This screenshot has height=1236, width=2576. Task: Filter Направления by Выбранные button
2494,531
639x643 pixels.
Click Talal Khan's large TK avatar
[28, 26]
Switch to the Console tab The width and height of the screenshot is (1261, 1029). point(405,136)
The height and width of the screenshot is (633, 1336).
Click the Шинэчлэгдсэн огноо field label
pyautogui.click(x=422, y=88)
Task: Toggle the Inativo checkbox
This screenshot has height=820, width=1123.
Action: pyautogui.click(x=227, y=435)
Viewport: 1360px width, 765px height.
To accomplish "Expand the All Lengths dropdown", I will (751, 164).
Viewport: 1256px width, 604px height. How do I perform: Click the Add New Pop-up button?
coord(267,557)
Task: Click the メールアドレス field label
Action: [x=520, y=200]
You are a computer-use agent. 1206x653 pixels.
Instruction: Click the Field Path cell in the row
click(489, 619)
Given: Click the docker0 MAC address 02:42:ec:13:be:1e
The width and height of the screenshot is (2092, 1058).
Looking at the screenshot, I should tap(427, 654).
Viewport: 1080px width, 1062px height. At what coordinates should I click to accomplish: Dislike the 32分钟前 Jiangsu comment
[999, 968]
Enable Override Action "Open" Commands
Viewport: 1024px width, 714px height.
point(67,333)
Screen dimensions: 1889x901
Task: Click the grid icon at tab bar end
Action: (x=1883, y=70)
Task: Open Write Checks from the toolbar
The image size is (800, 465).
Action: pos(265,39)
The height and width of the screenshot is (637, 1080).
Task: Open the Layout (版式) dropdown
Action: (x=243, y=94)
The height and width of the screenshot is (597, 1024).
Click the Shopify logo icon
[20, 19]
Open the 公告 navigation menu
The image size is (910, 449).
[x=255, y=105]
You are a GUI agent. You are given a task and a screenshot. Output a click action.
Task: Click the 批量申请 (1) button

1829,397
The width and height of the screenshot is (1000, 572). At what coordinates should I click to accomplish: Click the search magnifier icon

> _Task statement_: Rewrite the lines as a Markdown table with the columns Row and Line. Begin at the line that has "Switch to the", stop after the one with "pyautogui.click(x=422, y=88)", number each row, and leave out blank lines.

> _Answer to this exercise_:
| Row | Line |
|---|---|
| 1 | Switch to the Console tab The width and height of the screenshot is (1261, 1029). point(405,136) |
| 2 | The height and width of the screenshot is (633, 1336). |
| 3 | Click the Шинэчлэгдсэн огноо field label |
| 4 | pyautogui.click(x=422, y=88) |